• Task requirements
In the forum thread below, which zod method is named as the tool that lets developers put their own business logic on top of a JWT?

• Reading text
Also .string().jwt() same as .string().jwt().payload() should not perform any transformations and should not return either {joseHeader: Record<'alg'|'typ'|'cty', something>, payload: Record<string, any>, signature, signature: string} or Record<string, any> as underlying payload. There is .transform for those who wants it. I'm saying that because .payload() underlies that it will return only .payload() and this is bad design because we will have no way to get JOSE header because it will be simply stripped.

JWT by itself is not plain and simple and if you want plain and simple .jwt() that does only shallow validation you should

  1. reject most of the logic of JWTs as tokens
  2. leave only the logic of them as data-structures
  3. leave an ability for developers to choose what business logic they want to put on top. And there is awesome tool for that in zod called .refine()
m10rten commented 4 months ago

Yess, so maybe its return type should be something like this:

interface ReturnValue<ZodAny extends z.ZodTypeAny> {
  headers: Record<HeaderTyped, string>;
  signature: {
    alg: string;
    typ: "JWT"
  };
  payload: ZodAny;
};

Where a .payload would set the schema for that payload property. Otherwise it would be unknown.

nikelborm commented 4 months ago

There are no methods in zod that change the type of what was passed to them. You change the type of value from string to object. For those who wants to change the value there is transform. It is not the responsibility of zod to transform the data. It is the responsibility of the developer who use zod. For example I may want to return from my 'refreshAuthTokens' endpoint json like this

{
"accessToken": "base64_of_json_of_jose_header.base64_of_json_of_payload.base64_of_binary_signature",
"refreshToken": "base64_of_json_of_jose_header.base64_of_json_of_payload.base64_of_binary_signature"
}

And on the client after validation I may want to store it somewhere as is. As string. And I as a developer may choose to use any js library there is to validate the token (not only payload) using any algorithm implementation I want. Returning ReturnValue<ZodAny extends z.ZodTypeAny> doesn't leave a chance for me to pass my jwt to validation library specialized to handle JWTs.

And by the way your signature should have type string and your headers should have type { alg: string; typ: "JWT"}. You mistaken one for another. Typescript type for headers (you meant it as { alg: string; typ: "JWT"}) is also incomplete because JOSE headers can have more than only 'alg' and 'typ' keys.

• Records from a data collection
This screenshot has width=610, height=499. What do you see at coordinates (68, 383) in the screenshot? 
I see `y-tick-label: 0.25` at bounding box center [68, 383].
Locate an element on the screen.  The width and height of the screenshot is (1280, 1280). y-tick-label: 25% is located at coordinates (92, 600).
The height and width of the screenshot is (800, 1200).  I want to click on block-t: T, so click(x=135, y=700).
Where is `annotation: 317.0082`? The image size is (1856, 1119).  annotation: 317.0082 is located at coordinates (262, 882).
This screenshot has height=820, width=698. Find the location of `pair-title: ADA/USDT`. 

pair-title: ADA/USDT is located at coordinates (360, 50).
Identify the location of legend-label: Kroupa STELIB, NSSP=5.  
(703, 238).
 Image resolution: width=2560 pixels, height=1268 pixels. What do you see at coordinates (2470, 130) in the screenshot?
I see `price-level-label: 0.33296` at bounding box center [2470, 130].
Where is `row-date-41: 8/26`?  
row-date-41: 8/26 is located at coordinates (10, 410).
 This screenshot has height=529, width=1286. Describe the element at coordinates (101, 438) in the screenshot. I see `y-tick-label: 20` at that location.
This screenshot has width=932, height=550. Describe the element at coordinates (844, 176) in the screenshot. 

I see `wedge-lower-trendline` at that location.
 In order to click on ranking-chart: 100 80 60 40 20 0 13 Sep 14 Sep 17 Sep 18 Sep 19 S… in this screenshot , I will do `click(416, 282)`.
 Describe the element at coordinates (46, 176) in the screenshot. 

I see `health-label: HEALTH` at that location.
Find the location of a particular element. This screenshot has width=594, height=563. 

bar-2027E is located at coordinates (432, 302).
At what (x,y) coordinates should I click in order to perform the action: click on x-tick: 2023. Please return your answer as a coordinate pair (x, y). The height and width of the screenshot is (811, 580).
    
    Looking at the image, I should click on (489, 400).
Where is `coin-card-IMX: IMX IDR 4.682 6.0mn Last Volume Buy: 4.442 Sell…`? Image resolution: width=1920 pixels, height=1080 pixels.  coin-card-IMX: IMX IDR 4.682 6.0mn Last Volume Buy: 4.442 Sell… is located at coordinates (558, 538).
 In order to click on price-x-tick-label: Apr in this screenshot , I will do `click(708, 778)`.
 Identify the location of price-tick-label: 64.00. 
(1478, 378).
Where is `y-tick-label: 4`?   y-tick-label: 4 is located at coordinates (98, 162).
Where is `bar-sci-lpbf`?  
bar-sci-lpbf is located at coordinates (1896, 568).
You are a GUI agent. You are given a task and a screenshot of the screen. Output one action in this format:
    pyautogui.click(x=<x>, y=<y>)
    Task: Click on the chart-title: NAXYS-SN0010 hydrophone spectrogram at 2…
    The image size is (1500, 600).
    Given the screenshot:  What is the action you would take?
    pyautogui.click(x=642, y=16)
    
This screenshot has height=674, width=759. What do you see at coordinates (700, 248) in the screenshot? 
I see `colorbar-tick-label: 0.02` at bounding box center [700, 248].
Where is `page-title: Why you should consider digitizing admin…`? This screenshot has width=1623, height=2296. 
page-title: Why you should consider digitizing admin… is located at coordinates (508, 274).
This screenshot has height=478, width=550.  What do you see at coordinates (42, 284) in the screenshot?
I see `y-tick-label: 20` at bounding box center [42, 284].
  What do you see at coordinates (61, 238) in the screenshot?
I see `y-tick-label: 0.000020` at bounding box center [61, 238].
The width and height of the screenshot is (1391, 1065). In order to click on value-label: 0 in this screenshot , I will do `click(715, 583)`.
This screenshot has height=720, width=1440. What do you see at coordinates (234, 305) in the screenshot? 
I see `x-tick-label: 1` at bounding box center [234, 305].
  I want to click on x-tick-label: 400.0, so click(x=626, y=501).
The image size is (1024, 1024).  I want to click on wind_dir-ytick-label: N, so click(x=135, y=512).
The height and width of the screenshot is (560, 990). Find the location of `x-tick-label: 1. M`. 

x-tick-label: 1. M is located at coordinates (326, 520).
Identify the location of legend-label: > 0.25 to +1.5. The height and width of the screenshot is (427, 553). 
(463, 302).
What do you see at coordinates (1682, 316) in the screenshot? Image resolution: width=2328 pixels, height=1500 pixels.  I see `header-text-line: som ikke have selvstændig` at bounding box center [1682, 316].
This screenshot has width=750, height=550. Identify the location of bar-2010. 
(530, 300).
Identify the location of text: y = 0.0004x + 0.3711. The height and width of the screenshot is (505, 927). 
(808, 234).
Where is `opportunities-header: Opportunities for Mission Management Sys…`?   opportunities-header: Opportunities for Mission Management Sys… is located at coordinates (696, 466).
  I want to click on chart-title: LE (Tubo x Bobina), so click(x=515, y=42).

• Solved problem
.refine()